## Task instructions
[a] From the passage on the ashes of the parah adumah, list every party it reports as objecting, explaining, enacting, ruling or suggesting something.
[b] Copy the passage on the ashes of the parah adumah word for word, starting at "Tosafot suggest that" and ending at "a Temple ceremony.".
[c] Proceed with the passage on the ashes of the parah adumah, picking up after its last sentence.

## Document text
════════

The Gemara objects that according to Biblical law, me’ilah applies only to the parah adumah itself and not to its ashes. On today’s daf Rav Ashi explains that there were two separate enactments. On a Biblical level, the ashes of a parah adumahare not subject to the laws of me’ilah. When the Sages saw that people were not showing proper respect for the holiness of the ashes and were using it for medicinal purposes, they enacted a prohibition against its use. At a later time when the Sages realized that this prohibition led people to avoid using the ashes of a parah adumah in cases of a purification ceremony when the ritual defilement was unclear, they ruled that the law should revert to the original Biblical status.
Tosafot suggest that although in all cases the ashes of sanctified korbanot (=sacrifices) that have been burned are permitted for use, in this case there is need for a specific ruling allowing the ashes of a parah adumah, since the ashes themselves are meant to be used in a Temple ceremony.

════════

## Data excerpt
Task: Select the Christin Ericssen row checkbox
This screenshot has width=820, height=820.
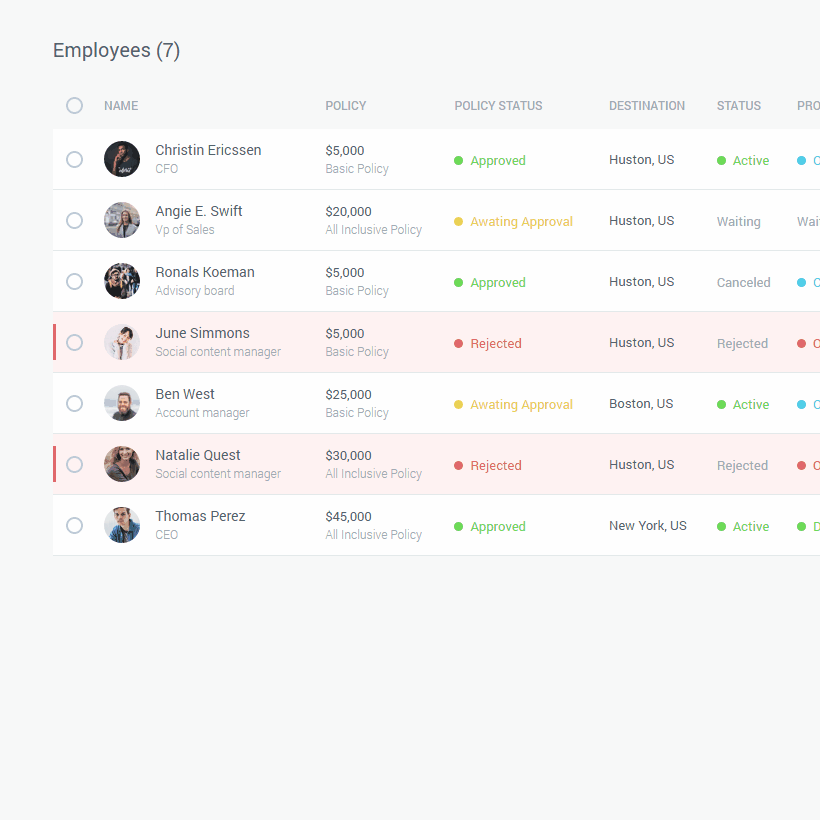Action: [x=74, y=159]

════════

## Answer set
[a]
The Gemara
Rav Ashi
the Sages
Tosafot

[b]
Tosafot suggest that although in all cases the ashes of sanctified korbanot (=sacrifices) that have been burned are permitted for use, in this case there is need for a specific ruling allowing the ashes of a parah adumah, since the ashes themselves are meant to be used in a Temple ceremony.

[c]
In ancient times, use of ashes as a medicine in situations of skin wounds, abrasions or infections was commonplace. Topical placement of the ashes on an open wound served to stem bleeding and also limited the spread of the infection, although its application would often cause noticeable scarring. It is also likely that people were interested in using the ashes of a parah adumah for this purpose because of its holiness and their belief that it would therefore serve as a talisman for healing.